[Xen-users] Working with myoung's beta F12 pvops dom0

Pls cc: me, as I do not receive mail from the list, to prevent top posting my 
reply.

My post last month benched the difference between gplpv 0.9.x and 0.10.x. This 
time, at Pasi's suggestion, I upgraded my F8 2.6.21 xenified kernel based 
system to F11 with myoung's beta F12 2.6.31rc pvops kernel. First a discussion 
of using the pvops kernel:

First problem was drm modesetting. Leaving it enabled caused both plymouth and 
Xorg to fault over and over again at startup. (Forget what kind of fault - 
this was three weeks ago.) Then I remembered that the F10 Release notes 
mentioned that drm modesetting for intel video chips (mine is 945gm) was 
experimental. Modesetting works fine for the standard F11 2.6.29 non xen 
kernel. For the xen kernel, I needed to add 'nomodeset' to the xen kernel's 
'module' line in grub.

Working with a debug kernel is a bit like shooting at a moving target, as you 
get an update every few days, altho' this latest kernel - 
2.6.31-0.1.2.43.rc3.xendom0.fc12 - has been around for two weeks. Debug 
kernels can be noisy in syslog, and slow. They finally shut off the kmemleak 
messages that were flooding my syslog in this last kernel. I also had to 
disable selinux to prevent a similar flood. (This actually appears to be more 
of an F11 problem, upgrading from F10, than a xen problem, as my F11 pv domu 
was doing the same thing. Numerous selinux relabels only reduce the frequency 
of the messages, not stop them.)

Then the slowness of a debug kernel bit me as I usually have a number of 
monitoring programs running, and I found that leaving 'iptraf' running really 
slowed down my winxp domu.

Then I decided to recompile the kernel to try to eliminate a debug option that 
'make xconfig' warned incurred a significant performance penalty 
(XEN_DEBUG_FS). After loading this kernel, I started having serious problems 
with the standard 'yum-cron' service. Every time yum actually found updates to 
apply, within 1-3 hours later, I started getting kernel errors of the form 
'page_fault / xen_force_evtchn_callback / _out_of_memory / oom_kill_process', 
even though syslog itself showed I had lots of swap left, and 'gkrellm' showed 
I have lots of memory  left in dom0. The oom killer didn't stop until all my X 
window programs had been killed, altho' for the most part system services were 
left alone, or I hit the reset button (and of course the machines desktop and 
ssh connections were unresponsive). The problem was also characterized by very 
high cpu times for the kernel threads events/0 & 1, and kswapd0. I reloaded 
the original kernel last weekend, but the problems persisted with oom killer 
after a yum-cron update. Finally, after cleaning out some left over yum files 
in /var/lock and /var/run, the system has been stable for a few days, through 
a few yum updates. I'm slowly re-enabling desktop  programs to see if it fails 
again. I've got gnome back up on the system console (no iptraf or gnome-
system-monitor). Next step will be to re-enable my kde4 vncserver. My winxp 
domu has been running all during this time (qemu-dm only got killed once). 
Since 'loop0' runs  at nice -20, and I always renice qemu-dm to -11 for an hvm 
domu, my winxp domu console was actually still relatively responsive, so long 
as I didn't need dom0 services besides disk. (Rebooting took for ever.)

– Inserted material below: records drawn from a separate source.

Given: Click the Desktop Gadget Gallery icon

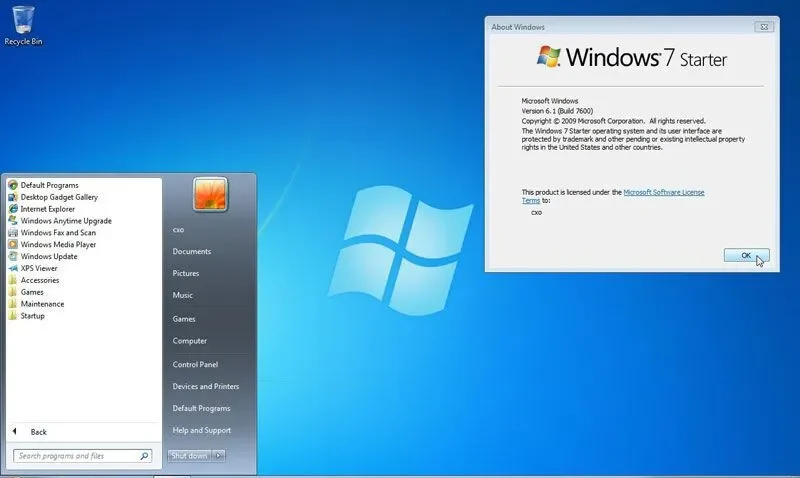Looking at the screenshot, I should point(13,197).
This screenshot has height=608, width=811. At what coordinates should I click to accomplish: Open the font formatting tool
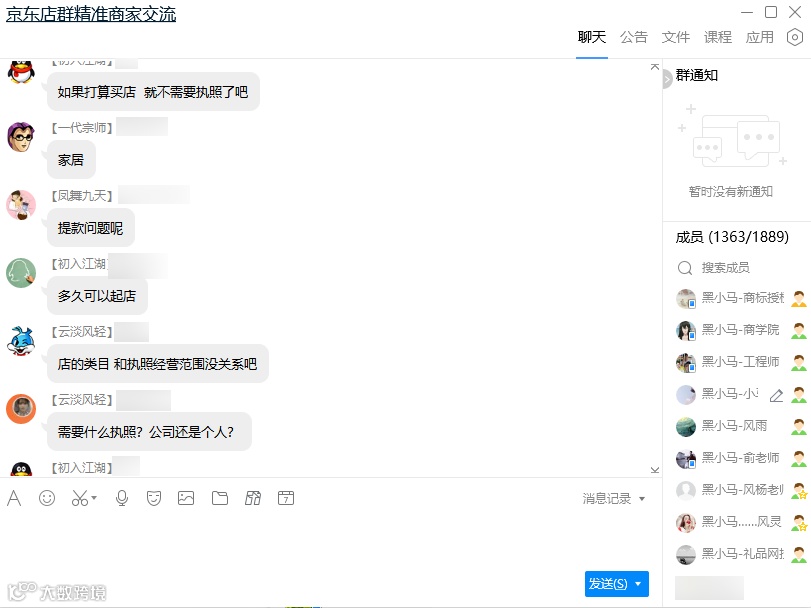[14, 498]
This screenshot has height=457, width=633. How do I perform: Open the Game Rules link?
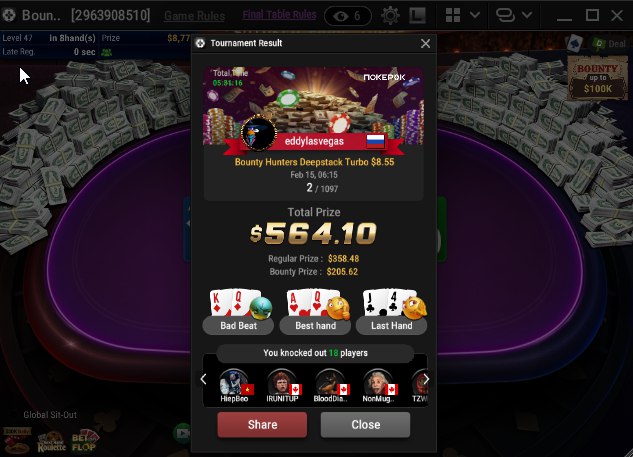click(194, 16)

Beyond that, I'm still having problems with my wireless card. It associates 
and gets an ip fine under the non xen F11 kernel. Under the xen kernel, tho', 
continuous execution of 'iwconfig' shows I'm making and losing association 
with my wireless router. It never keeps association long enough to get an ip. 
At one point, after an oom killer session, I got a bunch of iwl3945 errors 
also, so I have removed the module from a xen boot up in /etc/rc.local.

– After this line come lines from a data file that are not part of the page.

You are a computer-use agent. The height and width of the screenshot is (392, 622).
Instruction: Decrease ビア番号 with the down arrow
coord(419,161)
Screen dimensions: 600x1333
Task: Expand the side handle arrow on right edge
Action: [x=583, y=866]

And now for the benchmarks:

Equipment: core 2 duo T5600, 1.83ghz each, 2M, sata drive configured for
UDMA/100
Old System: fc8 64bit, xen 3.1.2, xen.gz 3.1.4, dom0 2.6.21
New System: f11 64bit, xen 3.3.1, dom0 2.6.31rc pvops
Tested hvm: XP Pro SP3, 2002 32bit  w/512M, file backed vbd on local disk,
tested w/ iometer 2006-07-27 (1Gb \iobw.tst, 5min run) & iperf 1.7.0 (1 min
run)

Since I don't have particularly fast equipment, the significance of these 
numbers will be in the relative difference between the xenified kernel system 
and the pvops kernel system. Gplpv 0.10.0.69 only will be tested on winxp, 
with /patchtpr. There will be no qemu numbers.

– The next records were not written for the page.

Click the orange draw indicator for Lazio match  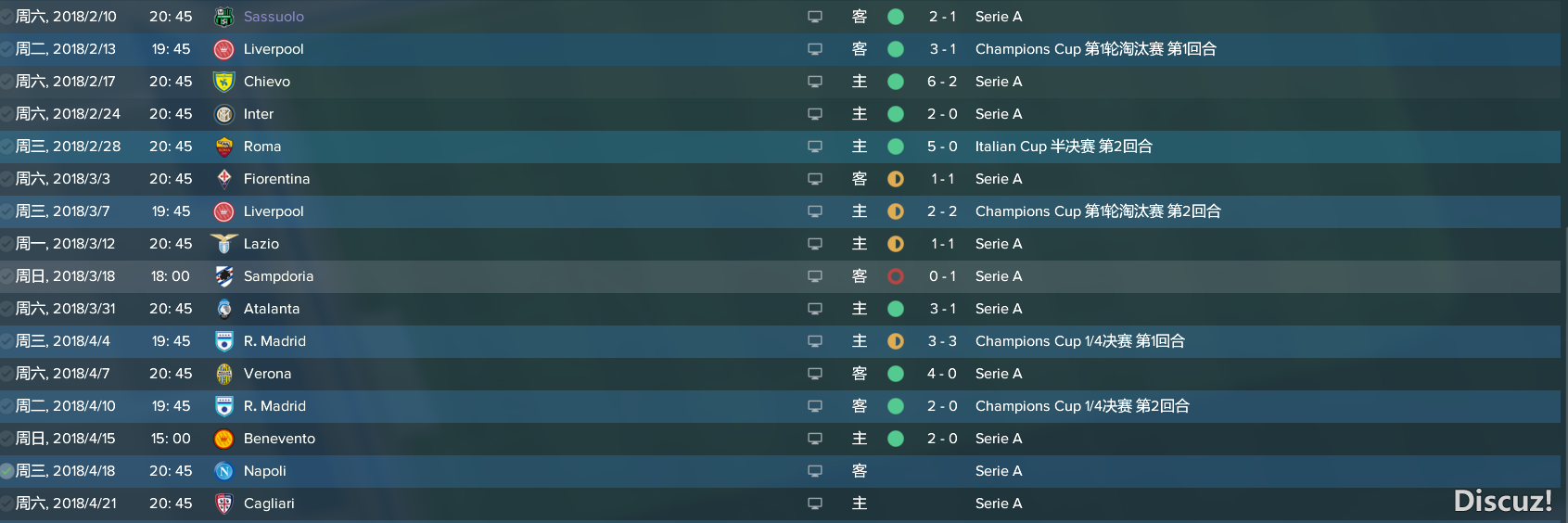point(896,244)
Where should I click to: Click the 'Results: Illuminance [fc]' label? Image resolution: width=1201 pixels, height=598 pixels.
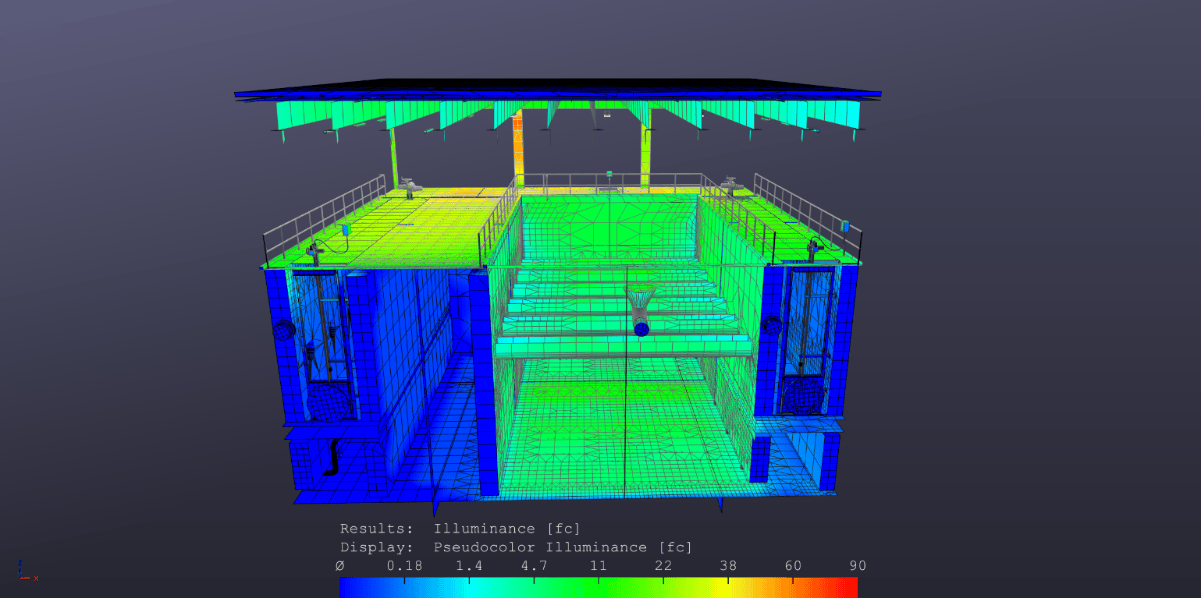point(459,528)
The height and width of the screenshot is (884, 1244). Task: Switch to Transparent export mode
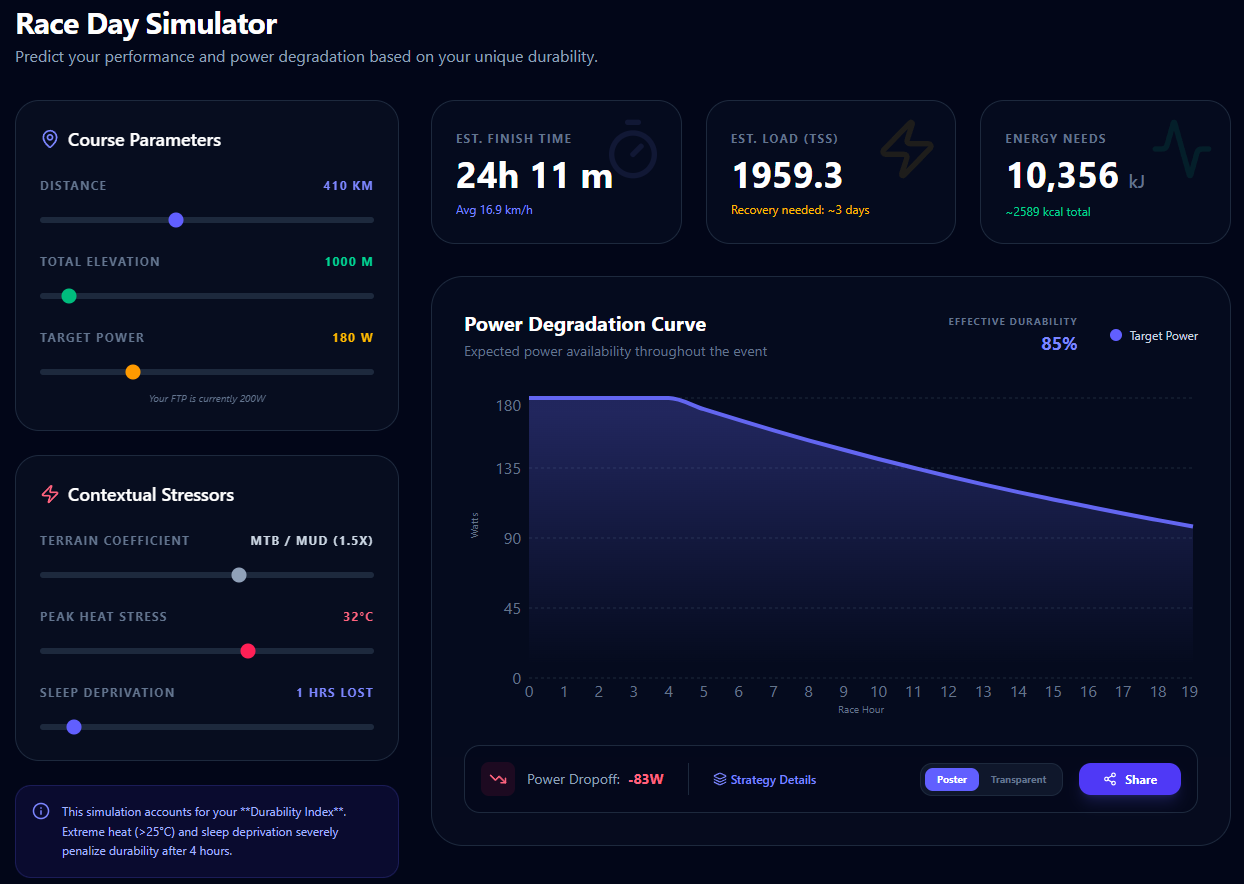[1018, 779]
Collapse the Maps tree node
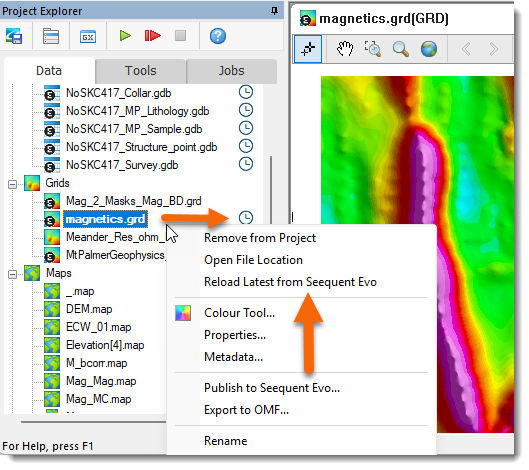 pyautogui.click(x=12, y=274)
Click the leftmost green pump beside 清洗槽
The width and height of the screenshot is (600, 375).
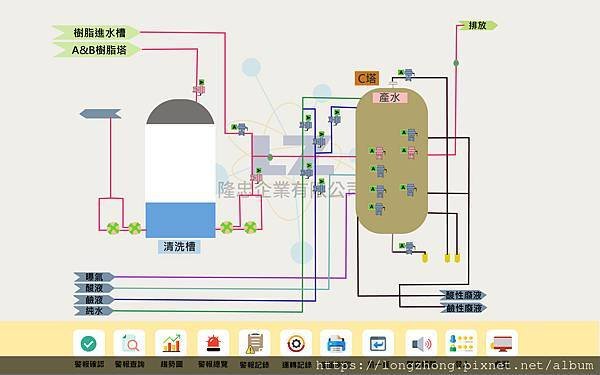113,228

Since this is a file backed vbd, domu numbers are not expected to be faster 
than dom0 numbers.

First the old F8 iometer numbers:

test pattern  |  domu MB/s   |  domu %CPU   |  dom0 MB/s   |  dom0 %CPU
4k 50% read   |     3.01     |     6.46     |     1.98     |     0
0% random
32k 50% read  |     3.92     |     0.57     |     1.83     |     0

and now the pvops numbers:

test pattern  |  domu MB/s   |  domu %CPU   |  dom0 MB/s   |  dom0 %CPU
4k 50% read   |     1.76     |    10.59     |     2.37     |     0
0% random
32k 50% read  |     3.71     |     9.03     |    3.42      |     0
0% random

As might be expected for a debug kernel, the 4k numbers are slower for pvops, 
with more %CPU. However, the 32k numbers are roughly just as fast, but again 
with more %CPU. (Btw, James - I should have made this more explicit in last 
month's post (the old numbers): using /patchtpr really makes the domu numbers 
very close to dom0. Nice work!)

For network, a tcp test on F8, 'iperf-1.7.0 -c dom0-name -t 60 -r', 
gave:

domu->dom0:  2.4 Mb/s (huh?)
dom0->domu:  92  Mb/s (wow!)

For a udp test, requesting a 10Mb/s bandwidth, 'iperf-1.7.0 -c dom0-name -t 
60 -r -b 10000000' gave:

domu->dom0: 14.7 kb/s (huh?)
dom0->domu:  8.7 Mb/s w/12% loss

and for pvops:

For a tcp test, 'iperf-1.7.0 -c dom0-name -t 60 -r':

domu->dom0:  2.4 Mb/s (huh?)
dom0->domu:  132 Mb/s (wow!)

For a udp test, requesting a 10Mb/s bandwidth, 'iperf-1.7.0 -c dom0-name -t 
60 -r -b 10000000' gave:

domu->dom0:  4.7 kb/s (huh?)
dom0->domu:  9.9 Mb/s w/0% loss (better)

This was with the xennet settings 'Check checksum on RX packets' disabled, 
'Checksum Offload' enabled, and MTU = 9000 (altho' nothing else on the bridge 
has that high an MTU). The weirdness with one direction being slower than the 
other continues, altho' the faster direction for both tcp & udp is better than 
the old numbers. For the udp test, the faster direction always gave me the 
following kernel trace:

Aug  2 18:10:50 Insp6400 kernel: Call Trace:
Aug  2 18:10:50 Insp6400 kernel: [<ffffffff81063017>]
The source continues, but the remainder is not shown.